*Task prompt:* Starting with the line that contains "Task: Clear the search box text" and stopping after the line that contains "This screenshot has width=386, height=795.", return each line below exactly as written, with no others.

*Extracted information:*
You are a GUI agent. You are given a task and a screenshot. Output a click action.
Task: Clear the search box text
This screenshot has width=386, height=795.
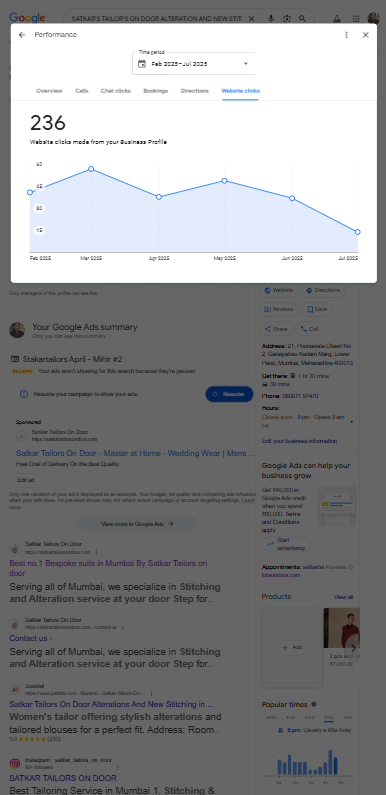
---
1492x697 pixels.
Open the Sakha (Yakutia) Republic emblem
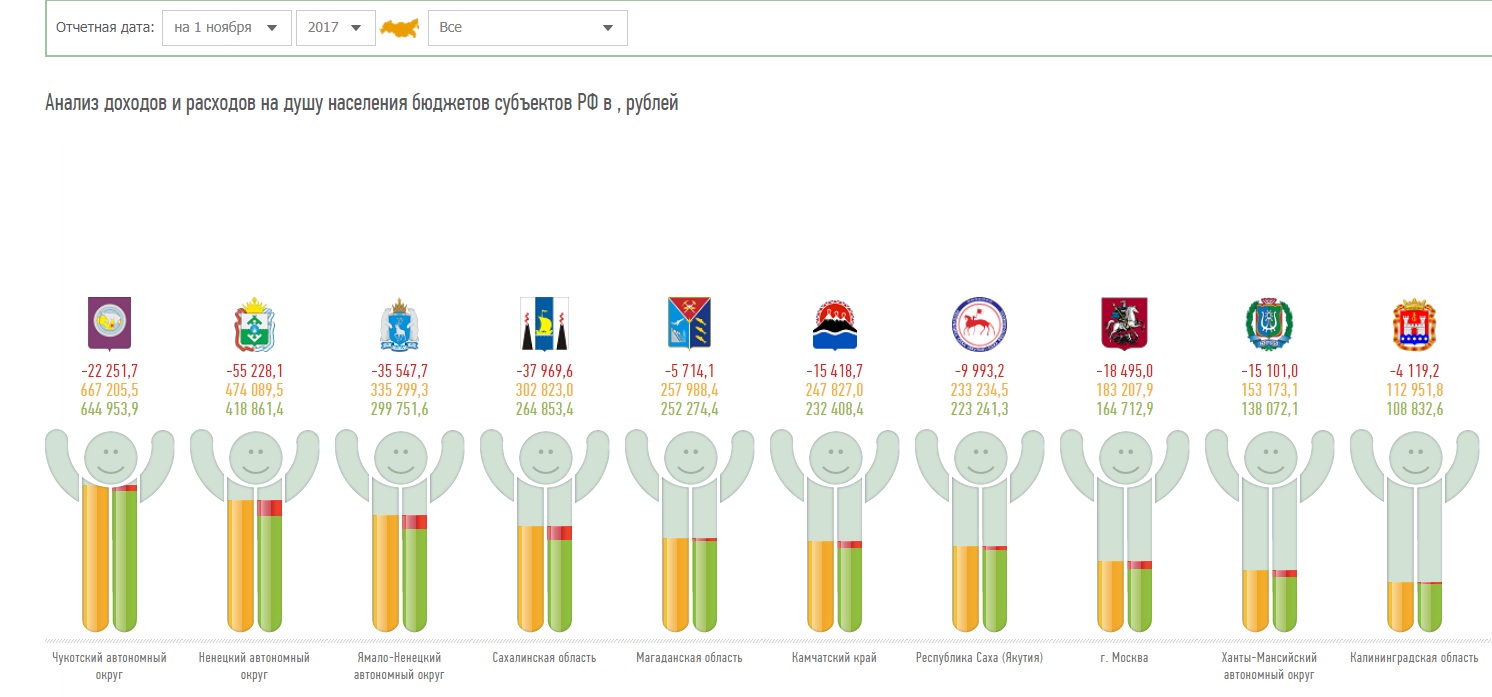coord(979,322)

*Answer for the task:*
Task: Clear the search box text
This screenshot has width=386, height=795.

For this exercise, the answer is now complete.